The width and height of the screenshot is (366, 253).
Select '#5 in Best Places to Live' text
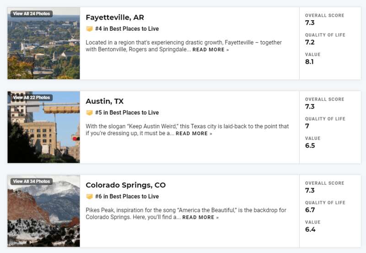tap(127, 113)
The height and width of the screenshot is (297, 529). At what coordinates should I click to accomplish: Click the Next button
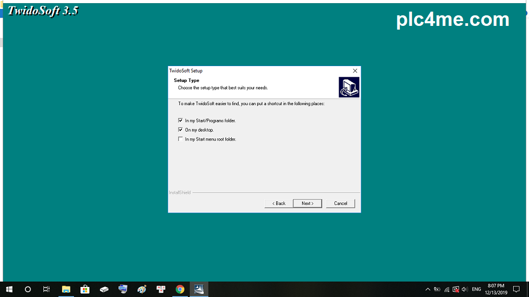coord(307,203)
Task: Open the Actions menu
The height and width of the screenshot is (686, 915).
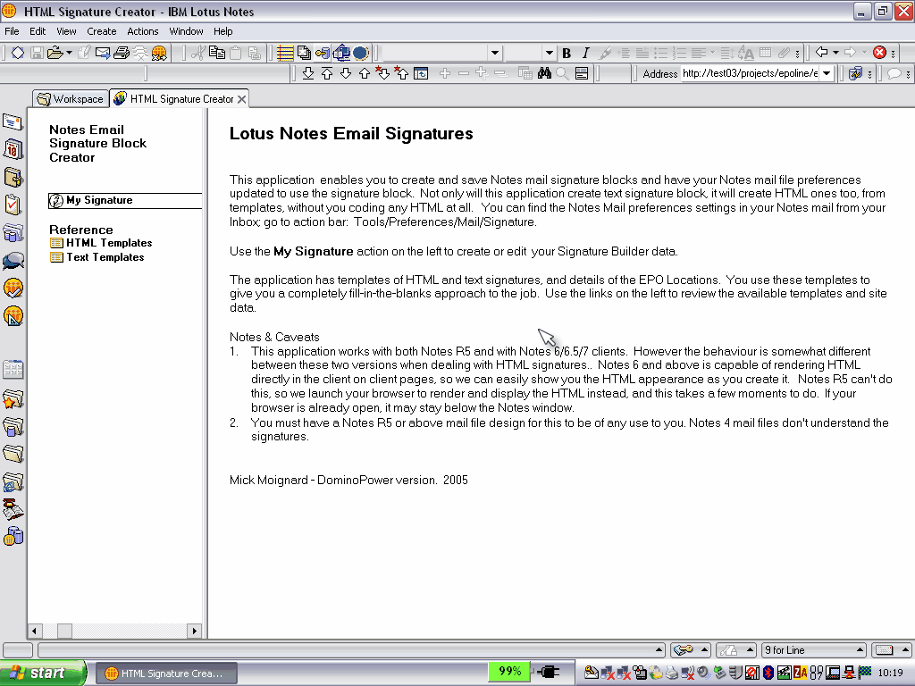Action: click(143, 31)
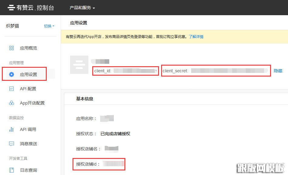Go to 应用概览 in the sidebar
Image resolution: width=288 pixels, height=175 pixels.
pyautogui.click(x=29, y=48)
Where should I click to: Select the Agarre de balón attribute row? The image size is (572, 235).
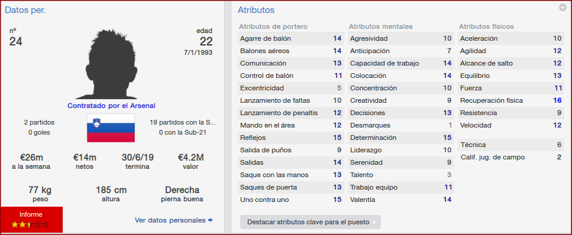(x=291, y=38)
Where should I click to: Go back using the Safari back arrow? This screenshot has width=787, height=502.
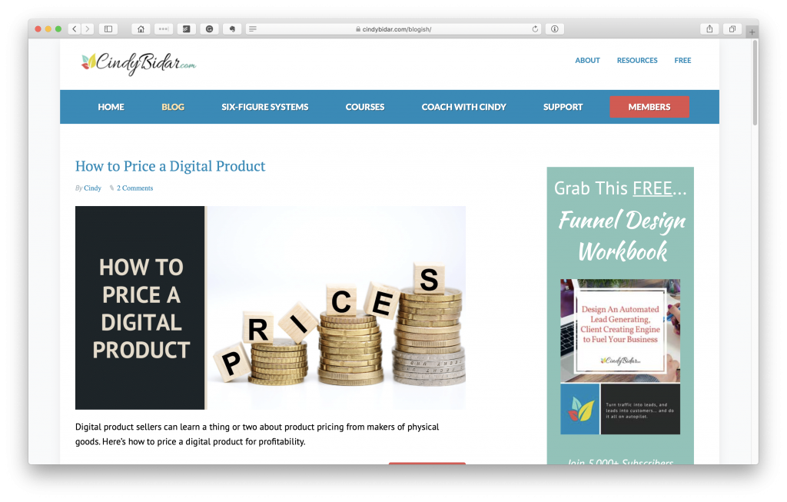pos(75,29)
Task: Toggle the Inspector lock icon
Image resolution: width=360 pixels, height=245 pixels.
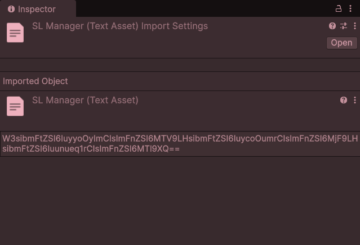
▬▬▬▬▬▬
(Exercise goal)
Copy all of the material above word for word, leaving out the pictures.

(Task result)
The width and height of the screenshot is (366, 253).
Select '#5 in Best Places to Live' text
tap(127, 113)
The height and width of the screenshot is (297, 529). At what coordinates should I click to accomplish: Click the Next button
coord(307,203)
Task: Open the Actions menu
The height and width of the screenshot is (686, 915).
Action: click(143, 31)
Go to 应用概览 in the sidebar
Image resolution: width=288 pixels, height=175 pixels.
pyautogui.click(x=29, y=48)
Where should I click to: Select the Agarre de balón attribute row? The image size is (572, 235).
(x=291, y=38)
Where should I click to: Go back using the Safari back arrow? This screenshot has width=787, height=502.
pos(75,29)
Task: Toggle the Inspector lock icon
Image resolution: width=360 pixels, height=245 pixels.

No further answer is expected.